Natsume breaches the topic after school. The majority of students have already left and Tanuma is crouched in front of the getabako when Natsume hears him sniff. 

“Tanuma?” 

At the sound of his name, Tanuma cranes his neck to look at Natsume. He hums in question.

It feels odd to be taller than Tanuma and so, before Natsume speaks, he lowers himself so that they’re face to face. It’s much better this way, he decides, when he sees the beginnings of a smile catch the corners of Tanuma’s mouth.

“Are you sick?” Natsume says, simply. 

Tanuma’s eyes widen by a second, and then seem to soften just as Natsume feels concern swell in his chest. 

 _You can tell me_ , he thinks. And the words shiver with a blurred sort of reverberation; he’s heard them before in a different voice. 

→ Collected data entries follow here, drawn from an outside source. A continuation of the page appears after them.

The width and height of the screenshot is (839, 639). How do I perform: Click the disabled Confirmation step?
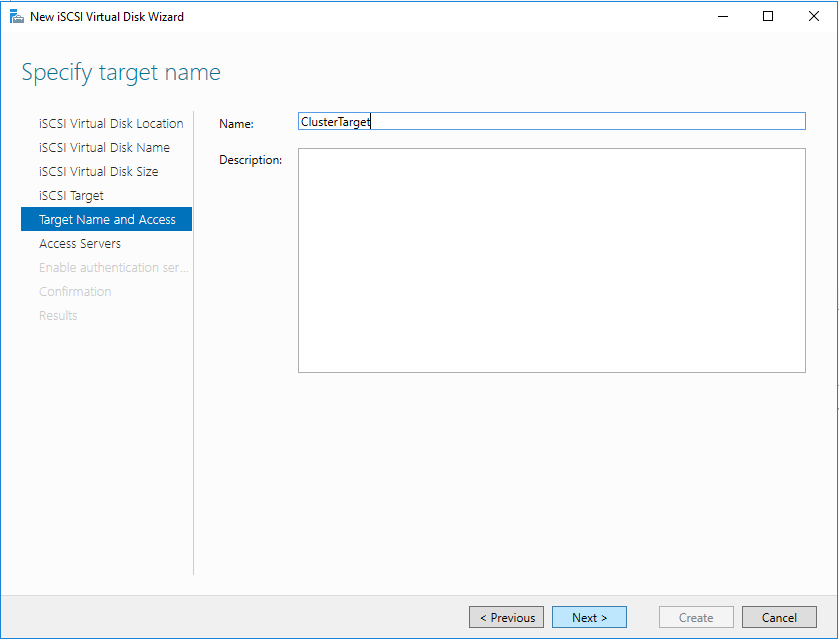click(x=75, y=292)
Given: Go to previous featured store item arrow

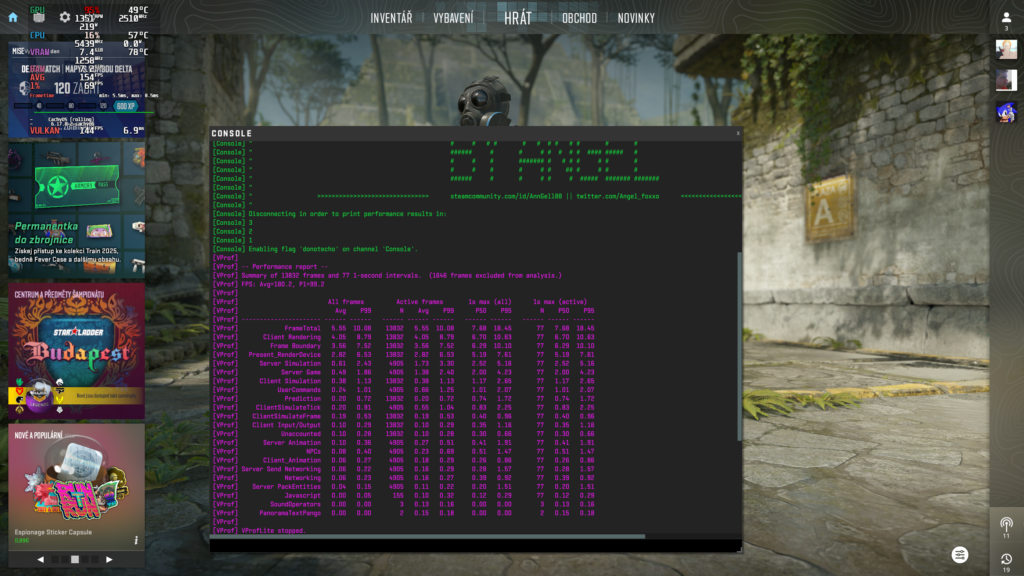Looking at the screenshot, I should [x=41, y=560].
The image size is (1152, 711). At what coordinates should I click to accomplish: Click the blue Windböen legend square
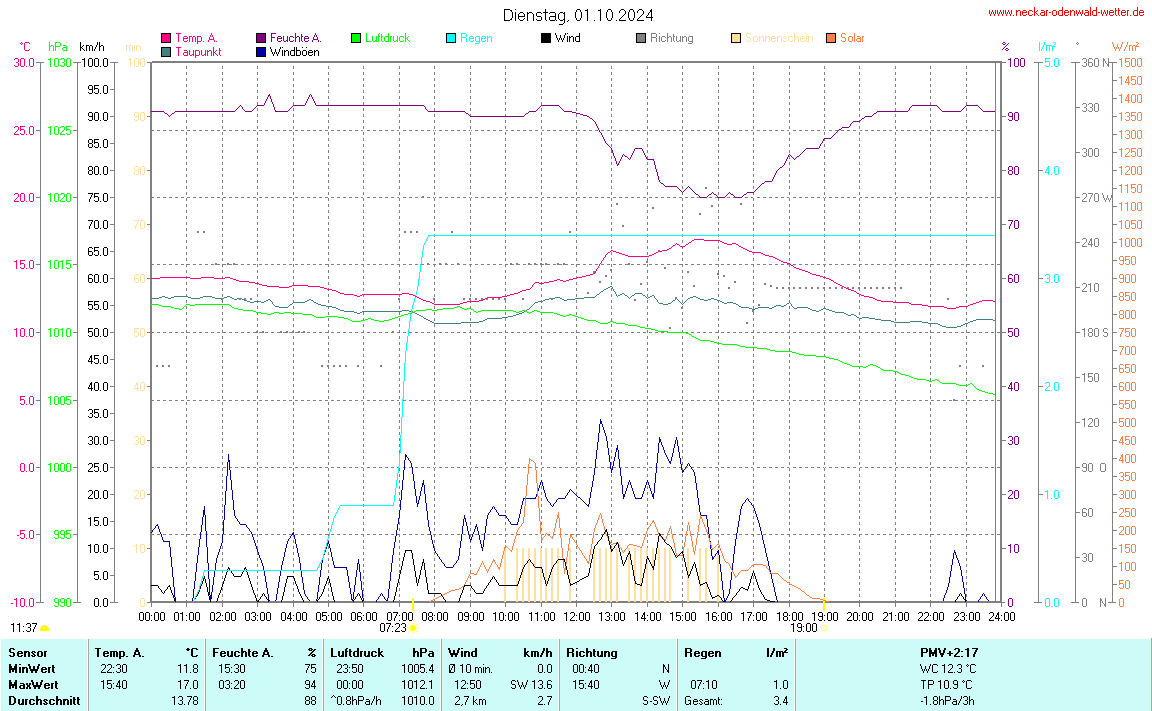click(261, 51)
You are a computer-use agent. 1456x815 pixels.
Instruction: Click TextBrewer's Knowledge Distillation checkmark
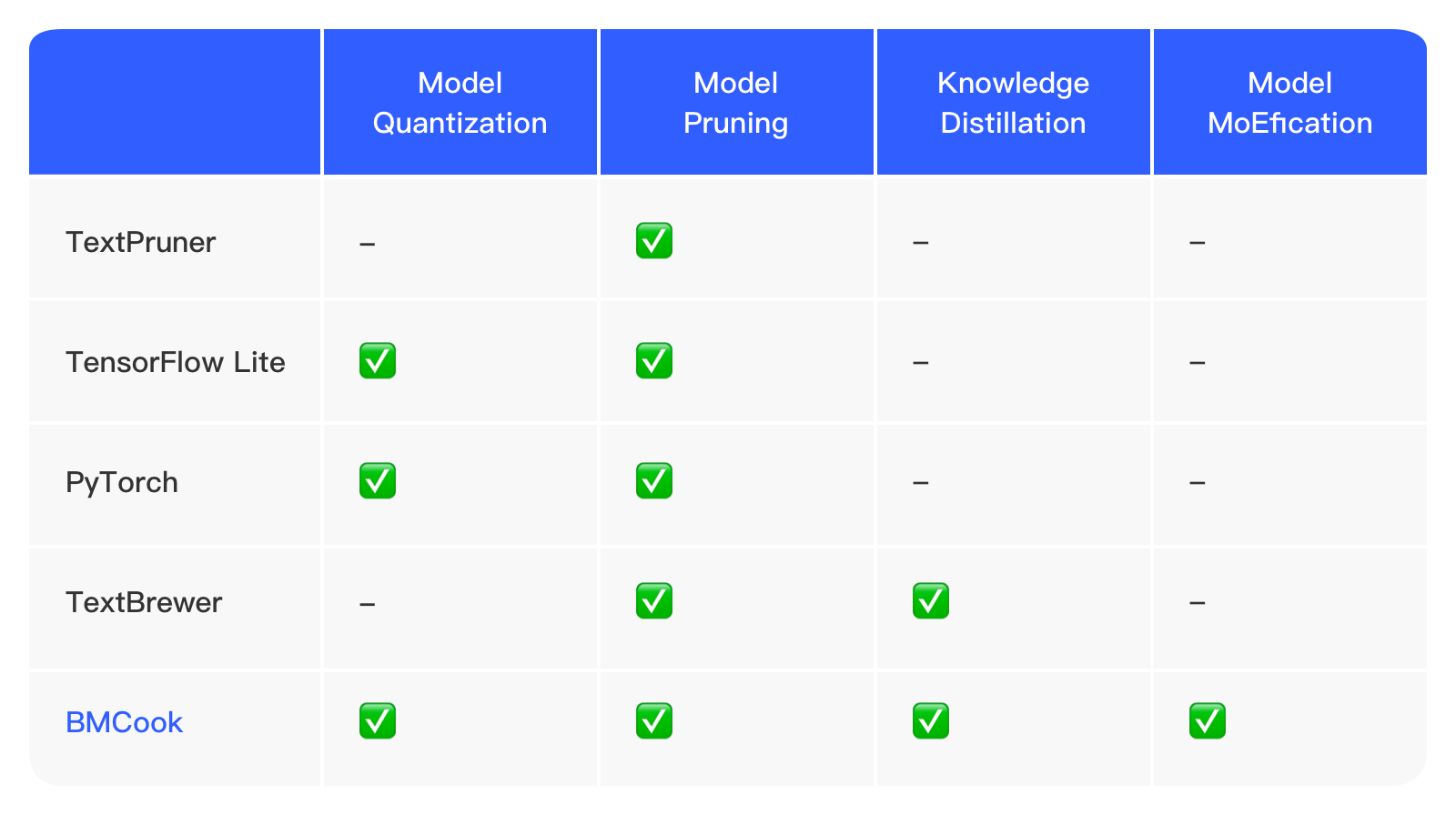click(931, 601)
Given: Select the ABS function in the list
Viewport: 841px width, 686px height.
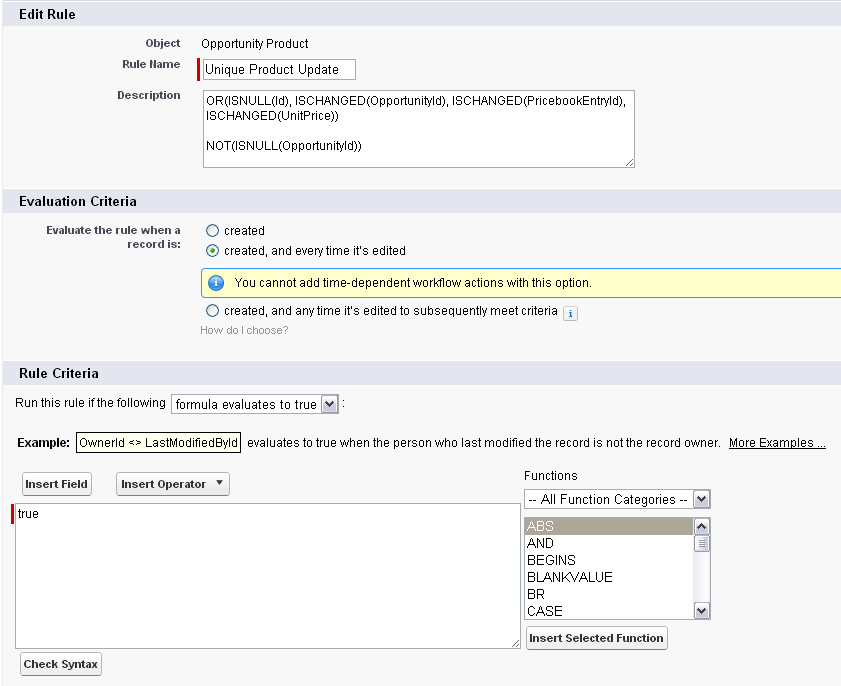Looking at the screenshot, I should point(560,525).
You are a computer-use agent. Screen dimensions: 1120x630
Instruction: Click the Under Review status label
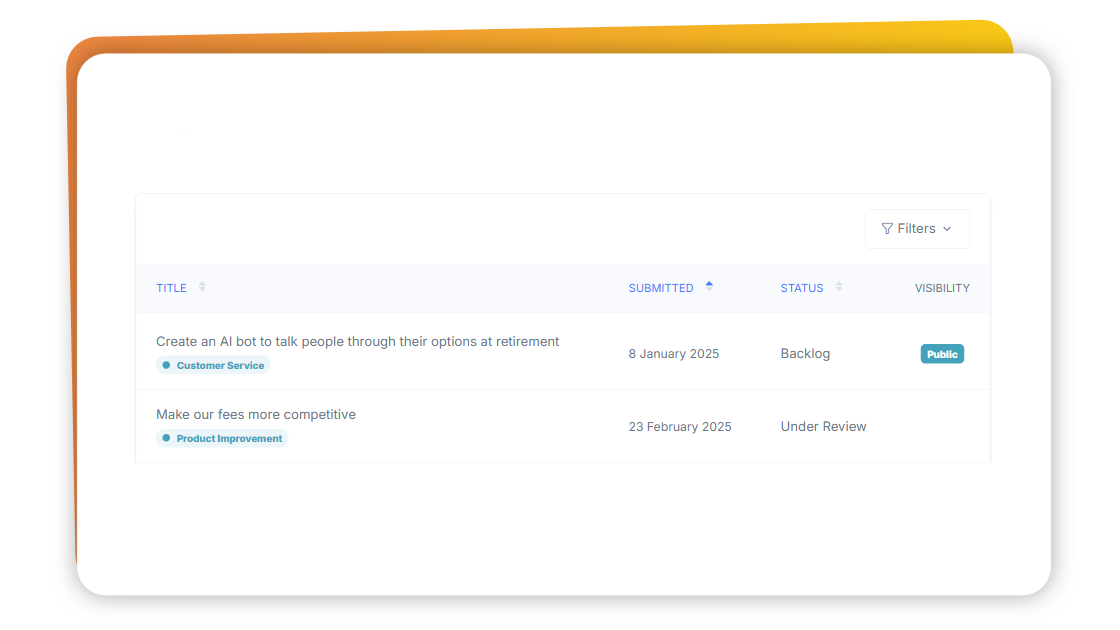pyautogui.click(x=823, y=426)
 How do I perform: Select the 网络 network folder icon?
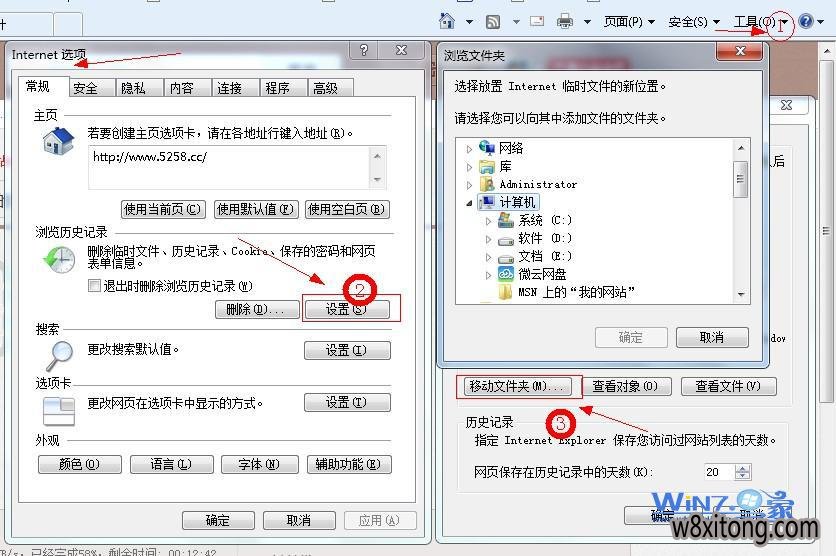[487, 148]
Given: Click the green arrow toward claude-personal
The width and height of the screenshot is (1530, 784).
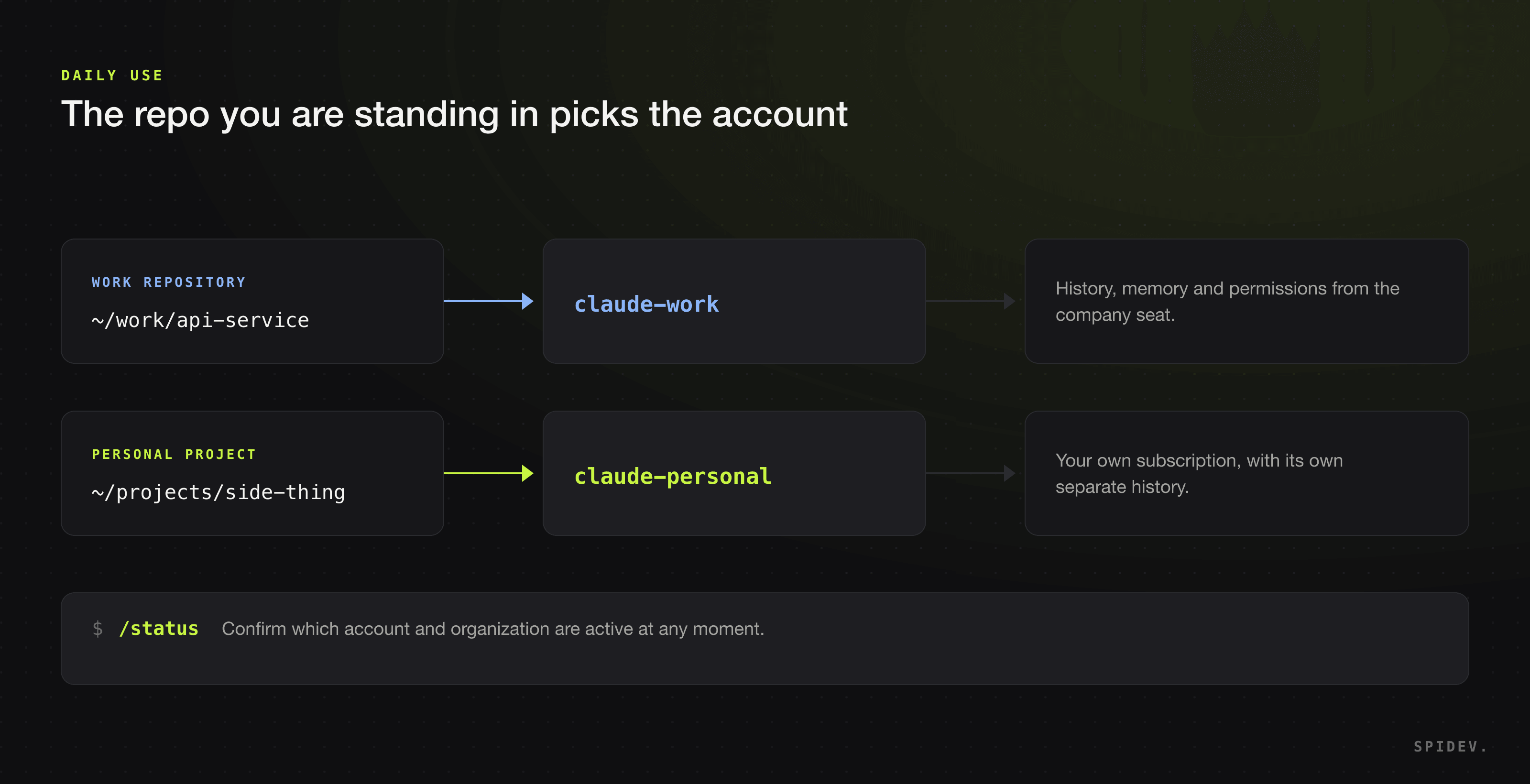Looking at the screenshot, I should pos(488,473).
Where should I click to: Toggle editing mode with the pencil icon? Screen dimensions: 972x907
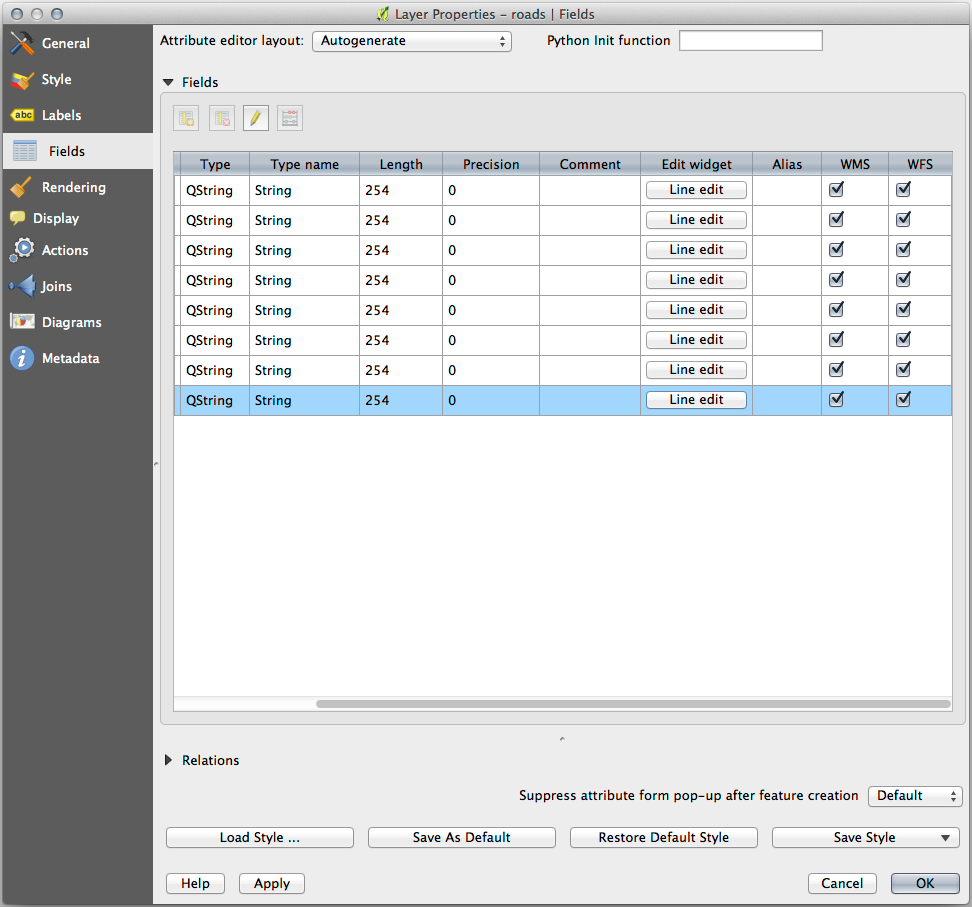256,119
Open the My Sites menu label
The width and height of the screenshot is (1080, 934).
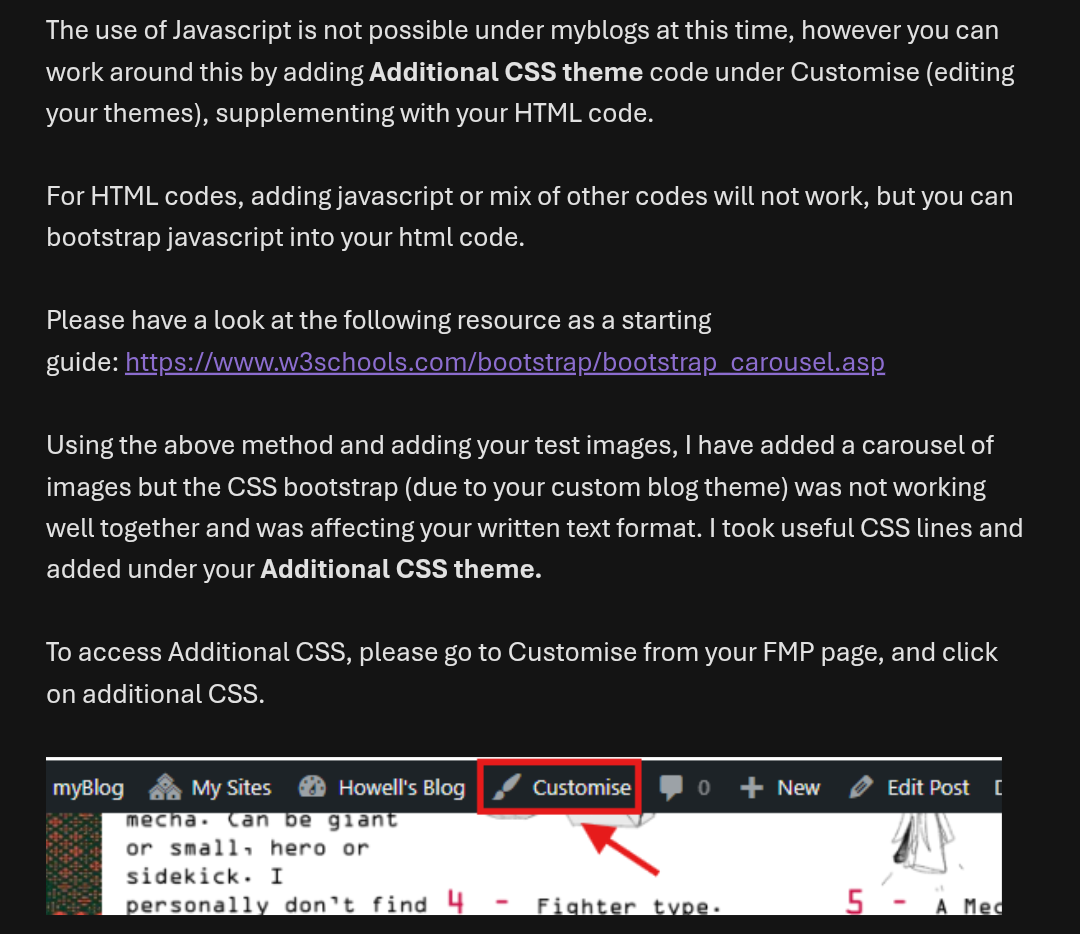231,788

Natsume watches Tanuma avert his gaze, feels a flare of familiarity that flickers down to a prickle. 

“Not at all,” Tanuma says, voice coming firmer than Natsume expects.

“Are you resting well enough? If it’s too much exposure t--” 

“No, it’s not that!” Tanuma says, shifting his attention back to tying his shoelaces. “There’s nothing to worry about.” He turns to Natsume again, this time prepared with a soft smile.

There’s an age old wariness that laces the air when Natsume sighs. Tanuma’s smile is one that is reassuring. And it’s tricky, really, to figure out if Natsume wants to be the recipient of it. Reassurance is a courtesy one chooses to extend; Natsume knows all too well that sometimes you have to take from yourself to give it. 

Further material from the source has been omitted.